The countries considered in this analysis are only those that are Spanish-speaking: Argentina, Bolivia, Chile, Colombia, Ecuador, Paraguay, Peru, Uruguay, and Venezuela. If we were to include the remaining four - Guyana, French Guiana, Suriname and Brazil - we'd have to obtain a translation of their constitutions, so in order keep our analysis unaffected by pure lingual differences as well as translational inaccuracies, I've decided to omit them altogether.
To begin, we first copy and paste each constitution from Georgetown's Center for Latin American Studies (and that of Venezuela from the Venezuela Supreme Court's website) into separate TextEdit documents. We then save each as a UTF-8 encoded .txt file (note to self and others: this step is very important). From there, we move to R.

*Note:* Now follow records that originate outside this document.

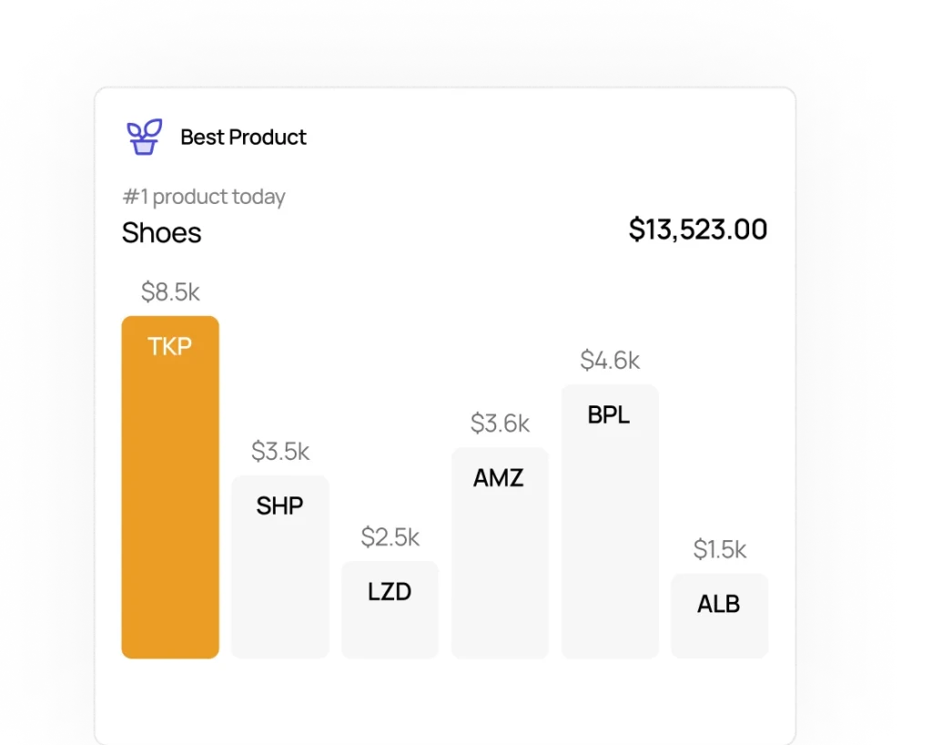The width and height of the screenshot is (932, 745).
Task: Click the $3.5k value label
Action: pyautogui.click(x=280, y=451)
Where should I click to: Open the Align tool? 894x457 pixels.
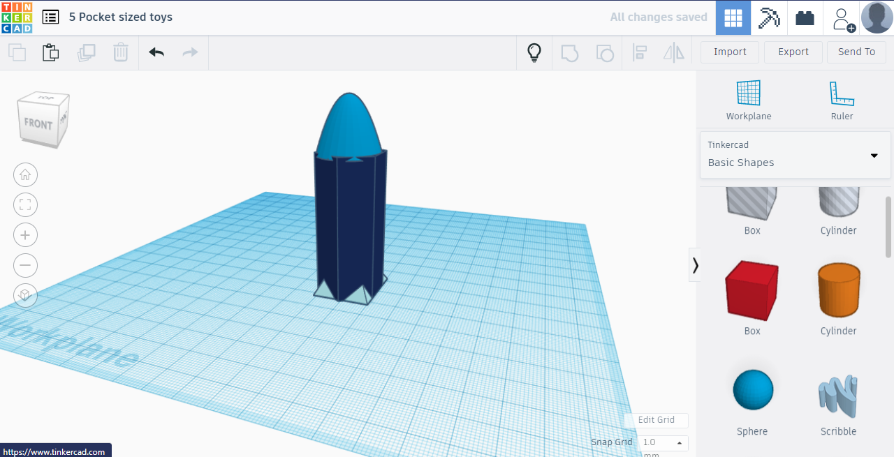click(639, 52)
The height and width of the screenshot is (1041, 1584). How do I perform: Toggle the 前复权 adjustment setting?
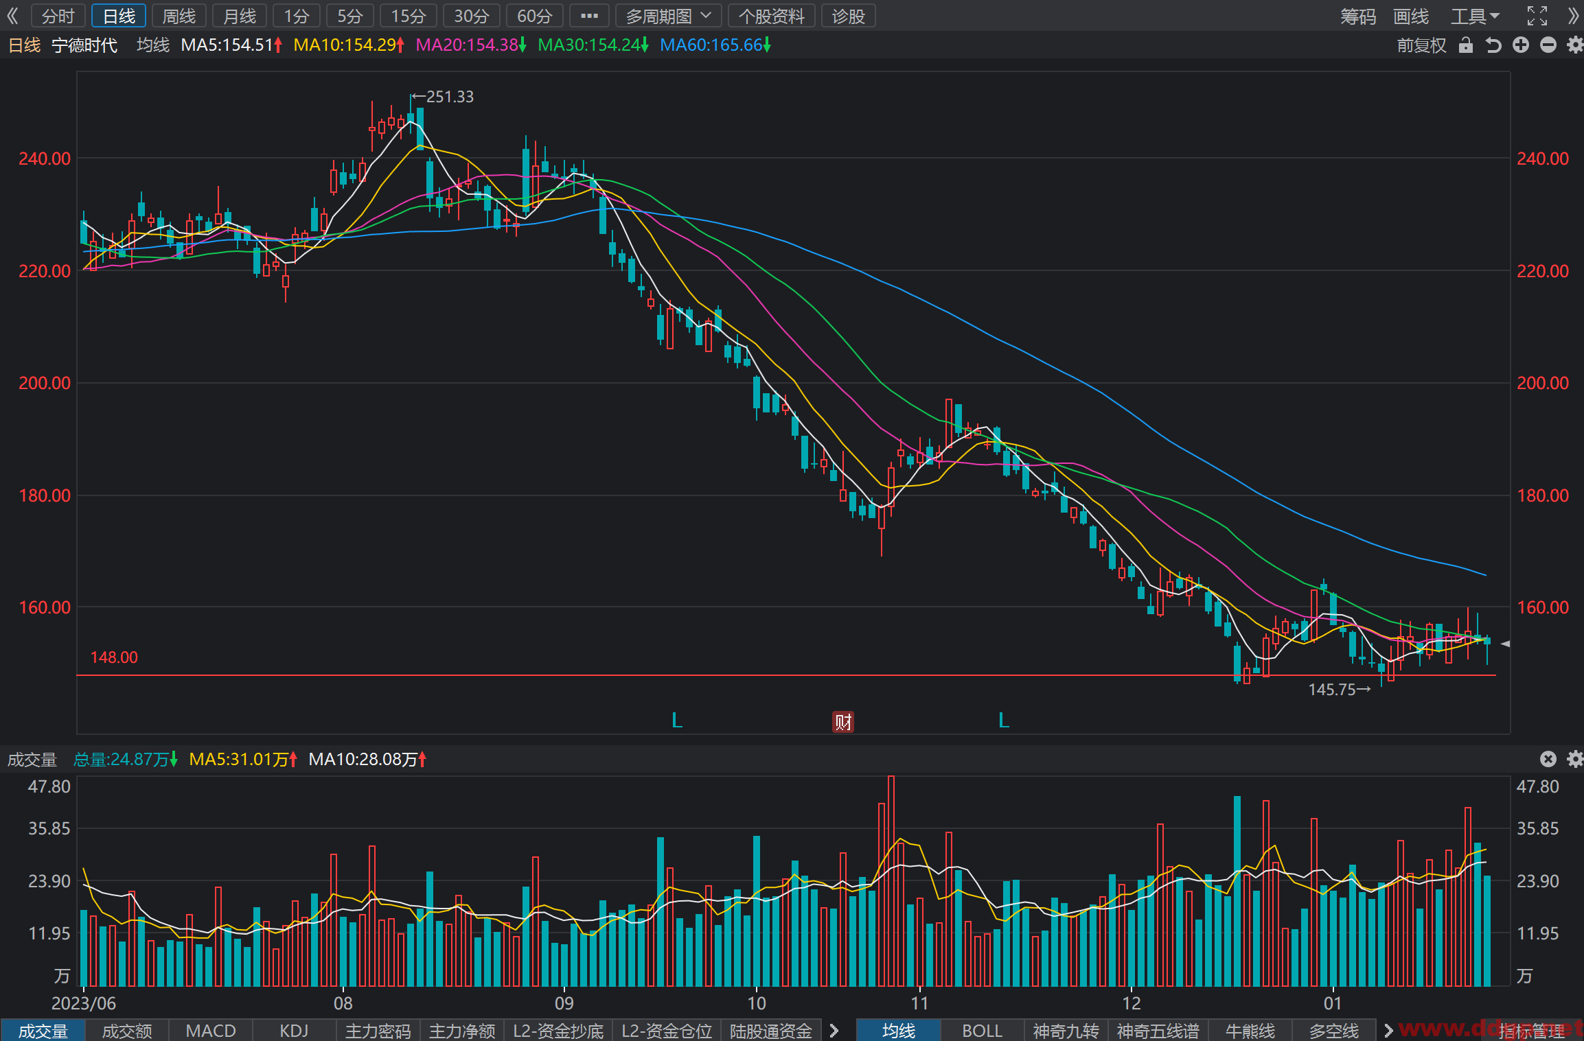click(x=1421, y=45)
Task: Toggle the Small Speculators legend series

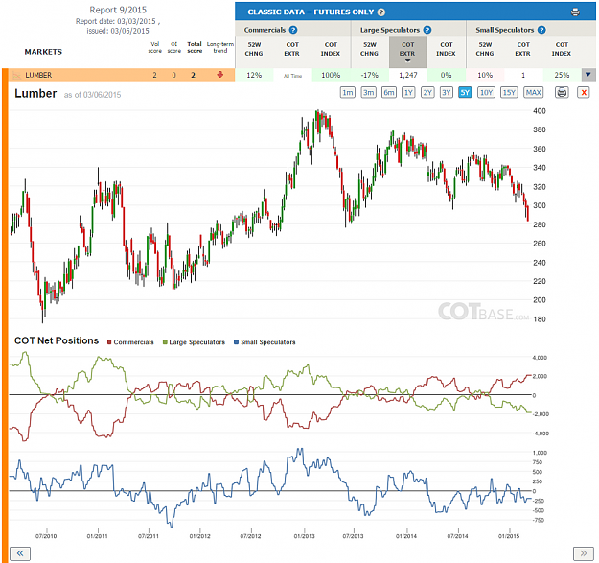Action: pyautogui.click(x=265, y=342)
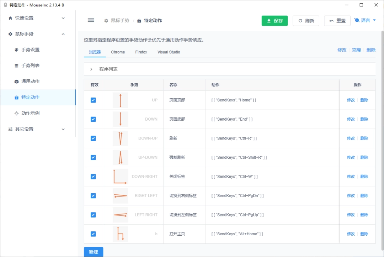Click the blue 新建 button

[x=94, y=252]
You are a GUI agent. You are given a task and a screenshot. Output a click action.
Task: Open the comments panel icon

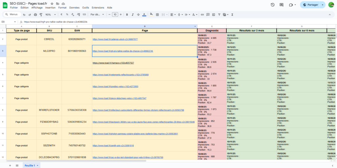pyautogui.click(x=282, y=5)
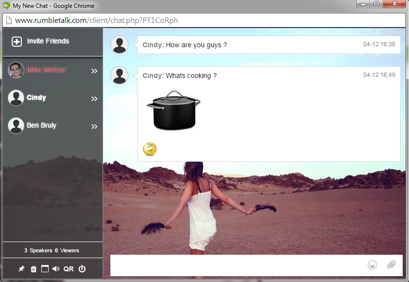Expand Miko Meltzer's user options chevron
The image size is (409, 282).
(94, 71)
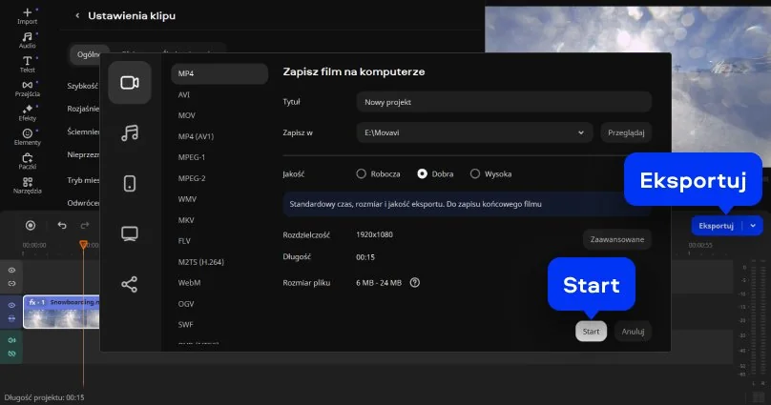Select the Robocza quality option
This screenshot has width=771, height=405.
[362, 173]
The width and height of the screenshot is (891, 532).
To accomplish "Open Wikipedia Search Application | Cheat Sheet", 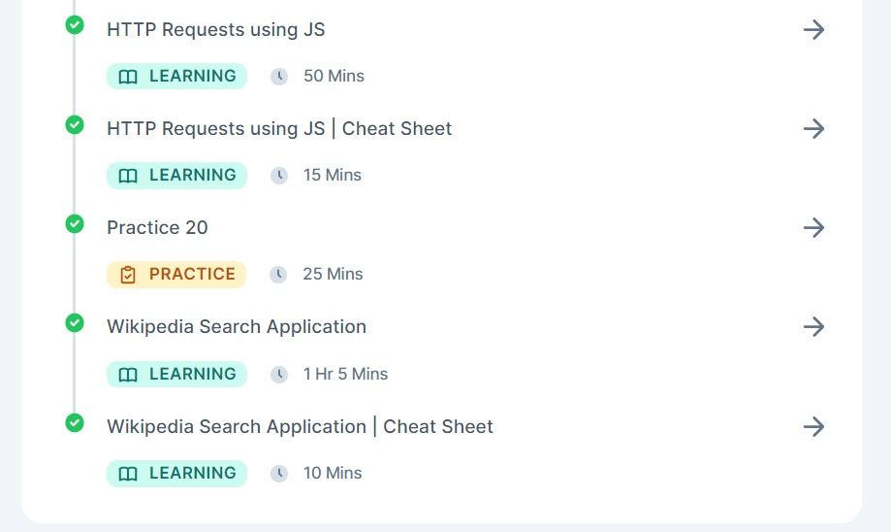I will 300,426.
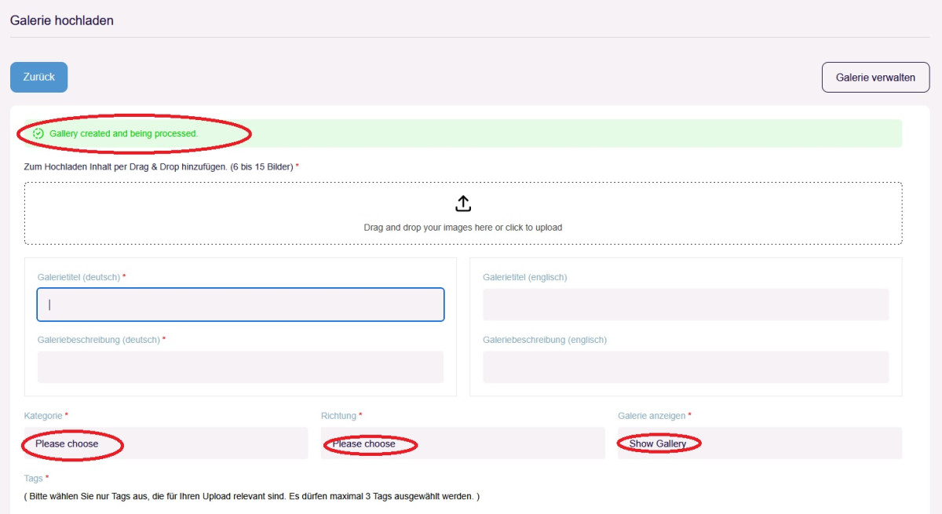942x514 pixels.
Task: Click the 'Drag and drop your images' text
Action: (463, 228)
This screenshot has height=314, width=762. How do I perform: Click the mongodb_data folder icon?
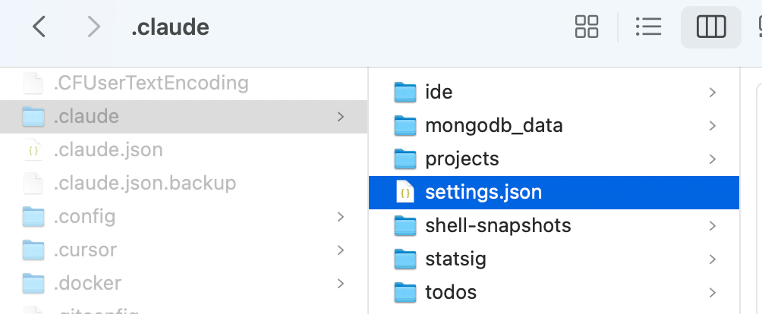point(406,126)
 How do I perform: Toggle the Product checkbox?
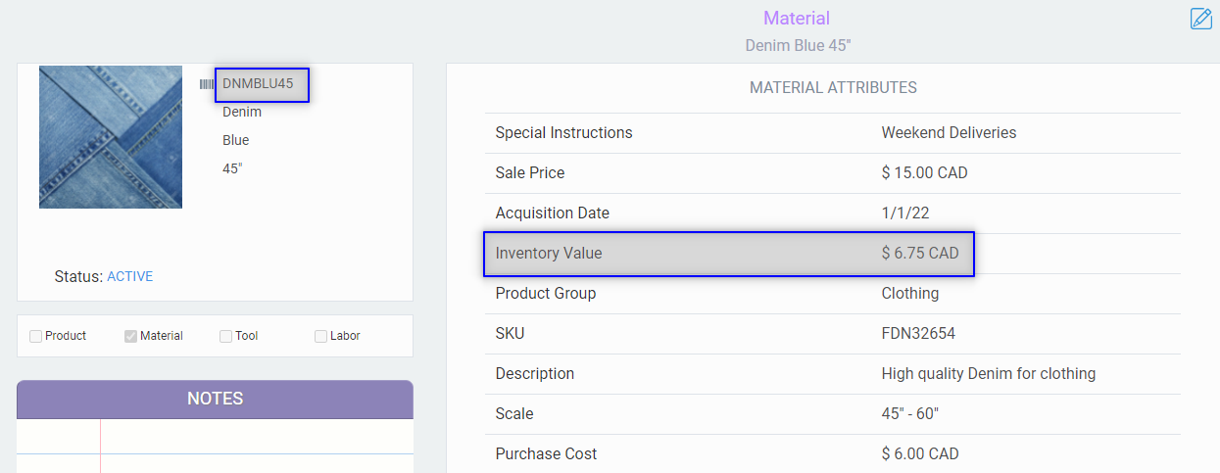tap(36, 336)
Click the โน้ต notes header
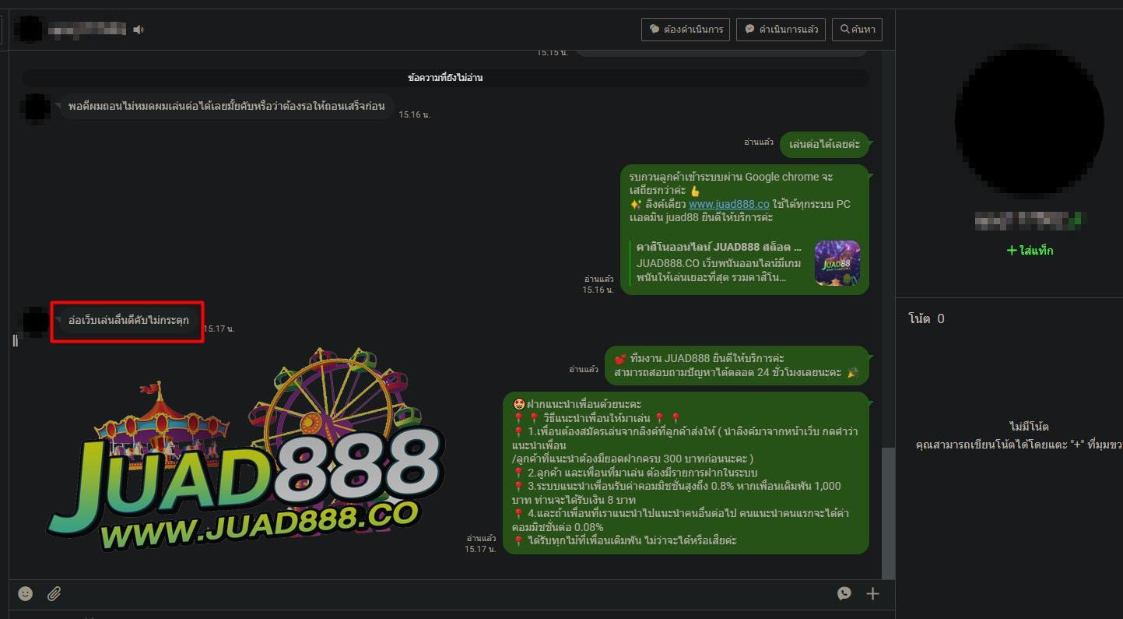Screen dimensions: 1123x619 pyautogui.click(x=926, y=318)
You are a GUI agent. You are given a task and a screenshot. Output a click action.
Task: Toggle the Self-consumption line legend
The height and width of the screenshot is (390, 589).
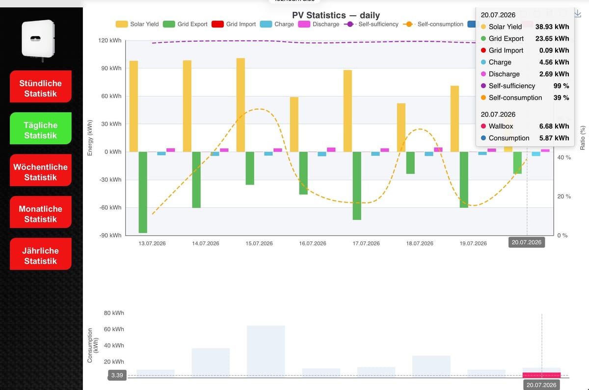pyautogui.click(x=432, y=24)
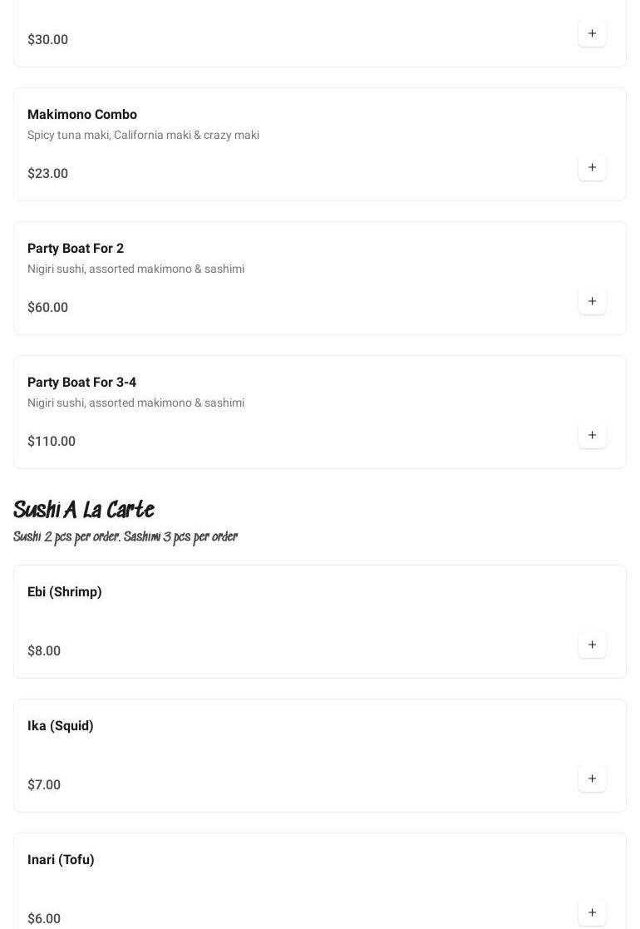Click the $110.00 price label
The image size is (640, 929).
[52, 442]
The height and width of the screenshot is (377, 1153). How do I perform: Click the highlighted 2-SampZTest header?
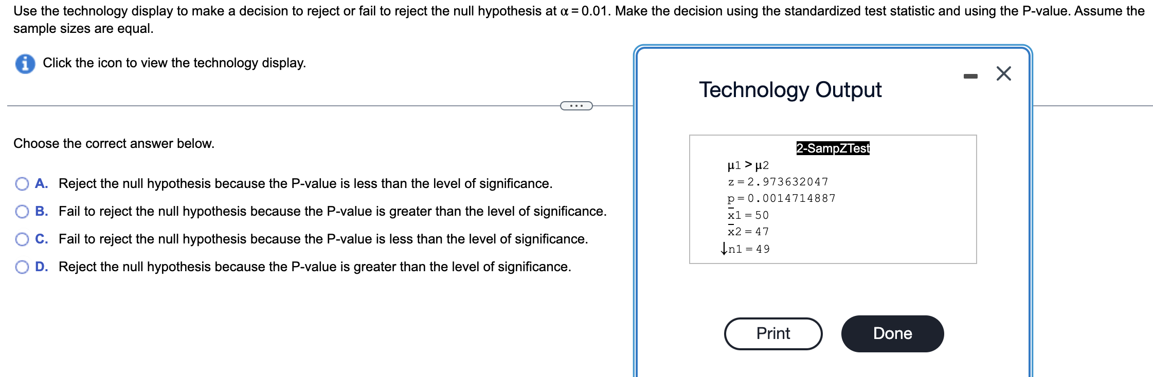tap(832, 148)
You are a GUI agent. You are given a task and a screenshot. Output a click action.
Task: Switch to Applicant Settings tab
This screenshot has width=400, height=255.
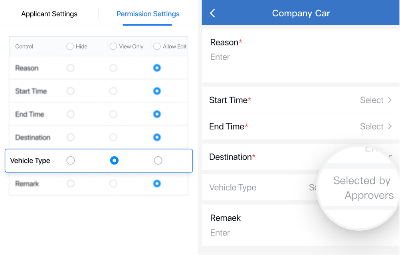click(x=49, y=14)
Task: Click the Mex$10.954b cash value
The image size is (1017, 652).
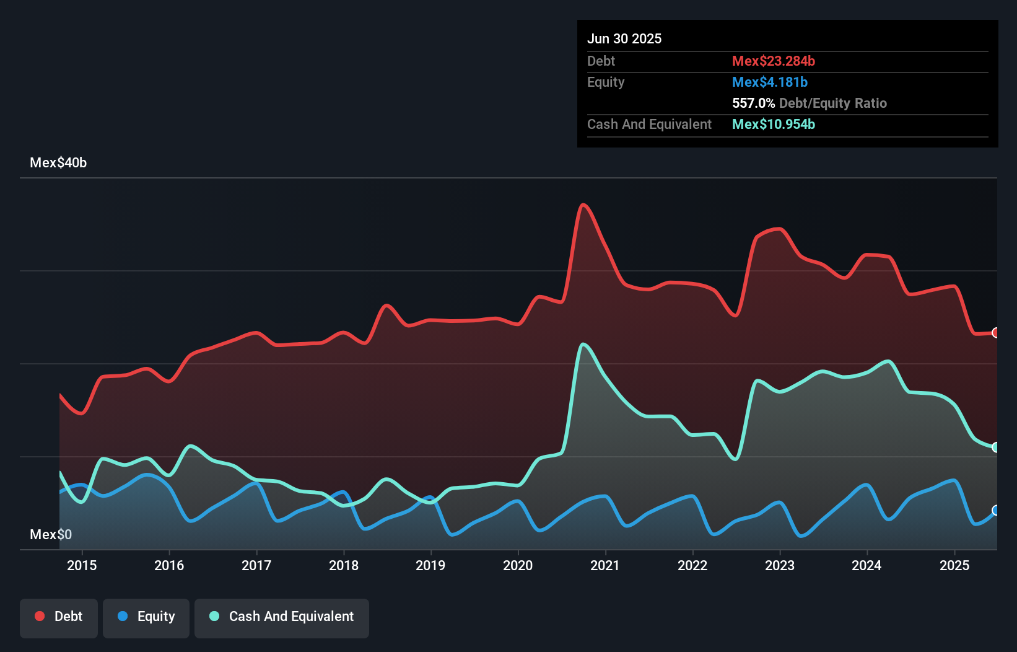Action: pyautogui.click(x=774, y=124)
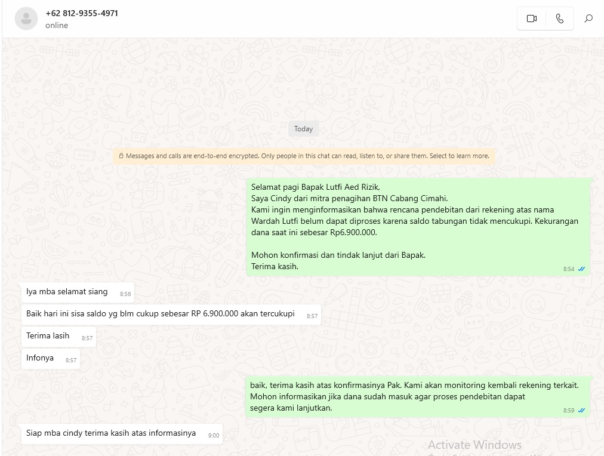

The documents are first loaded and then cleaned. To clean, spanish stop-words are removed - words like "el, en, porque" or "the, in, because" in English. In addition, we remove a few other words that are particularly universal/inconsequential, namely "ley, artículo, caso, estado, nacional, nación, constitución," or "law, article, case, state, national, nation, constitution," respectively.
Next, we make everything lowercase, and remove numbers and punctuation. Lastly, we convert the text into a term-document-matrix, where the number of occurrences of each word in each document is calculated and put into a matrix. A "TDM" is generally the all-things-possible starting point of a text-mining analysis.
From there, we visualize! For this visualization, I choose to create a word-cloud with R's "wordcloud" package, and only include words that occur 20 times or more across the 9 constitutions. The bigger words occur more frequently, and vice versa. The biggest word, "derecho," therefore occurs most frequently across the documents.
So, what do we have? Again, "derecho," or "right" (as in your "right" as a citizen) is used most frequently. In addition, it appears that the majority of countries have presidents, as the word "presidente" is rather large, as well as consider themselves republics, as the word "república" is large as well. Interestingly, we see in yellow that the word "podrá" is used frequently, a future-tense verb meaning "will be able to"; why is this word used instead of "puede," a present-tense conjugation of the same verb meaning "is now able to?" Given that most of these countries gained independence from Spain in the last 200 years, perhaps this small caveat is a reflection of founders' general apprehension for their country's future and true independence?
As one can see, a word-cloud is a really nice visualization of a given text, or commonalities between multiple texts. While it's really only a high-level view of the data at hand, it does paint a rather pretty picture.